Another brief post today, as I’ll return to the Expo hall of the ASTD International Conference & Exposition, in Washington, D.C. Monday was fun and informative. Besides visiting the booth of my publisher, Berrett-Koehler, I talked to a number of people from a variety of organizations, and learned a lot more about the world of training and development. A big highlight of the day was getting to meet the legendary Ken Blanchard – who publishes some of his books through B-K –at the booth of the Ken Blanchard Companies. Blanchard is known for co-authoring many books, especially the multi-million selling The One Minute Manager. His presentation at the booth (meaning anyone in the hall could see it without charge or registration) was based on his new book Who Killed Change? Afterwards, he signed copies of a number of his books that were on sale through his company for a long line of people, many of whom had their picture taken with him.  I’m looking forward to learning more on day 2!

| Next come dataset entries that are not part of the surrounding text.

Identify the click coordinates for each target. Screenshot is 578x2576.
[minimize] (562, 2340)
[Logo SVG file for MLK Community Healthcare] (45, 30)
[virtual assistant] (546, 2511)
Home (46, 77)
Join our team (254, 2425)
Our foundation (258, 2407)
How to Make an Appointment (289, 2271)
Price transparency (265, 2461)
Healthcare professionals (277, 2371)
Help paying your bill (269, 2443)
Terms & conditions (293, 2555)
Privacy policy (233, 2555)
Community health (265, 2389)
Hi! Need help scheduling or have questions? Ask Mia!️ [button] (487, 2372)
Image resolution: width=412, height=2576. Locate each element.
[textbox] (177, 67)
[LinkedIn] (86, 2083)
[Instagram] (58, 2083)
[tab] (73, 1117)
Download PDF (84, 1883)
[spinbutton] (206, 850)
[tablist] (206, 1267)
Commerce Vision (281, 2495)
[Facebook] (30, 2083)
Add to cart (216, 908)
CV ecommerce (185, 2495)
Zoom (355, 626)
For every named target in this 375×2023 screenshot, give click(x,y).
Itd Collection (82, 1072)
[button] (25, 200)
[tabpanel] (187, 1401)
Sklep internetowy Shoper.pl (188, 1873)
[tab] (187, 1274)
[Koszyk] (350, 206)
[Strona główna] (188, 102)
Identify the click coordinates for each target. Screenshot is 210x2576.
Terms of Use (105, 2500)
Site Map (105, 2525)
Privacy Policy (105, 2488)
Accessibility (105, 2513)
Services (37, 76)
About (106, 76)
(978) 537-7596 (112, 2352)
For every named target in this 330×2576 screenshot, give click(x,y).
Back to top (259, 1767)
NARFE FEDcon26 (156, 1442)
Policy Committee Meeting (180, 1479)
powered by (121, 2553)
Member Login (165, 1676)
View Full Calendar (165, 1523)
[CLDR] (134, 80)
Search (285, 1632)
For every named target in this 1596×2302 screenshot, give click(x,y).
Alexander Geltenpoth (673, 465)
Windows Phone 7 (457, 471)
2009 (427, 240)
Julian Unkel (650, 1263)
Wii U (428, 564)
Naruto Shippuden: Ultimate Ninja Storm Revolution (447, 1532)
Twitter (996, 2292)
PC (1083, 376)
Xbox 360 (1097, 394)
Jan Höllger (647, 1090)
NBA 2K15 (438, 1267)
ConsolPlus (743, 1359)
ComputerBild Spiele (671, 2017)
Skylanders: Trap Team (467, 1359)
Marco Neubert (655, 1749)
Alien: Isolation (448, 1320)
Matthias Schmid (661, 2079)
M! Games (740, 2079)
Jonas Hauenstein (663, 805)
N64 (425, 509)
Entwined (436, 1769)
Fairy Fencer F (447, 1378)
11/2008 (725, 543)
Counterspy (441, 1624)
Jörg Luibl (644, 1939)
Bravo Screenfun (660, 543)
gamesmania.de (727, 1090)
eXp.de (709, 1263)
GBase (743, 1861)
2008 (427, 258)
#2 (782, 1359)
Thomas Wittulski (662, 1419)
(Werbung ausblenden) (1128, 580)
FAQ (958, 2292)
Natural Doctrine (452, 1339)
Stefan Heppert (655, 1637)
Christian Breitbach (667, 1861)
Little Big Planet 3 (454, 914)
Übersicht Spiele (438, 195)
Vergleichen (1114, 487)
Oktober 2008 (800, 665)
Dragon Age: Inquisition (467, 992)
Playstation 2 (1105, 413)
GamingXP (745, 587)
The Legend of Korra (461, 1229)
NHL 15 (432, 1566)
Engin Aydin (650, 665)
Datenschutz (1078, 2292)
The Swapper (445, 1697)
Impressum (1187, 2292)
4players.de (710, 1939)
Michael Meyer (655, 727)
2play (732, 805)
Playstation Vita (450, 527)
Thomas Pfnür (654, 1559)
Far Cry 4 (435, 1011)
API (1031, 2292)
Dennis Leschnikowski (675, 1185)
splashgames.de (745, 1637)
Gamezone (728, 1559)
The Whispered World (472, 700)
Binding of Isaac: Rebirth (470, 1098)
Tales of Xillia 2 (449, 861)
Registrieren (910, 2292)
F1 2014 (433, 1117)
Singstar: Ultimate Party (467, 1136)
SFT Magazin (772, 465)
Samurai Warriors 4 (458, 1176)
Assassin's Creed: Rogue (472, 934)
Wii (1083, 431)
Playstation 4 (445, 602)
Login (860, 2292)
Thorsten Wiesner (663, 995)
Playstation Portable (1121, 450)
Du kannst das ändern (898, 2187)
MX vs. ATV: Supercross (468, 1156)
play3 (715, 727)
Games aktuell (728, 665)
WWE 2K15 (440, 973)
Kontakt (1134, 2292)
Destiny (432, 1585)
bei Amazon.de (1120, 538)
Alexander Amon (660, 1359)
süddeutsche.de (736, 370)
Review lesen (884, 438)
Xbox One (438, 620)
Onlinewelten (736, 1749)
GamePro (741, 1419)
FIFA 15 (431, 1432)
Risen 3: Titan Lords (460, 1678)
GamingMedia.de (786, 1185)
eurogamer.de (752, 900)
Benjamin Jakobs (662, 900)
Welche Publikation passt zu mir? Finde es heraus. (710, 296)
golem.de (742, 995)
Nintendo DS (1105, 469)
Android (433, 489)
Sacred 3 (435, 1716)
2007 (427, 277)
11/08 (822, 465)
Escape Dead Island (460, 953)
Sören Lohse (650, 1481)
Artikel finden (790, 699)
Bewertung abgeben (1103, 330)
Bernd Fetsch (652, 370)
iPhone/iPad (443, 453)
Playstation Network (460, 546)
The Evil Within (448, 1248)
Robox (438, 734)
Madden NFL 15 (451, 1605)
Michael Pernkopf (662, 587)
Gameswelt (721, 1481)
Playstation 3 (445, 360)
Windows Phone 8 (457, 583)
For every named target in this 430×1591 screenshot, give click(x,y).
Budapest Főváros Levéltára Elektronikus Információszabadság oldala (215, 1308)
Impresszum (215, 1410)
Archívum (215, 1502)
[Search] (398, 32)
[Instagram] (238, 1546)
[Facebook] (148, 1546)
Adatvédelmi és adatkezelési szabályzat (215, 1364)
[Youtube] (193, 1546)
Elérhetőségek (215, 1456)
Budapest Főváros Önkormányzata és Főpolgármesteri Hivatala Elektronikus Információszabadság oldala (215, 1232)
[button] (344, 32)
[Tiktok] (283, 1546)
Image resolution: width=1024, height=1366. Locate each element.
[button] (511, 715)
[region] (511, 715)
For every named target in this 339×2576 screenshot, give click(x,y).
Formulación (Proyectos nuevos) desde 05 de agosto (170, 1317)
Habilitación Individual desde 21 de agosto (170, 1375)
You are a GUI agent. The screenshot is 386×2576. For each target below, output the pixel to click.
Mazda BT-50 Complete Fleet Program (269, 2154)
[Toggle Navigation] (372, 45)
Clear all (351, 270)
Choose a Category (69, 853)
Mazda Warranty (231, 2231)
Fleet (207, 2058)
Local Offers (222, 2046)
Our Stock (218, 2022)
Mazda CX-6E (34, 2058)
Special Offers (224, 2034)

A Day of Learning at the ASTD Expo

Monday, June 1st, 2009

A very brief post today, as I will be spending most of the day at the Expo hall of the ASTD International Conference & Exposition, in Washington, D.C. I’ll be there to learn more about the training and development field, especially because I believe people in this profession will be interested in my forthcoming book, Living in More Than One World: How Peter Drucker’s Wisdom Can Inspire and Transform Your Life. The self-development and lifelong learning values in the book seem to fit nicely with the work they do. I’ll also be checking in at the booth of my publisher, Berrett-Koehler. A number of B-K authors will be speaking at the event and signing books at the B-K booth, and I hope to meet some of them. I plan to write about my impressions of the Expo – I am not registered for any of the seminars or other activities – later in the week. If you see me there, please introduce yourself!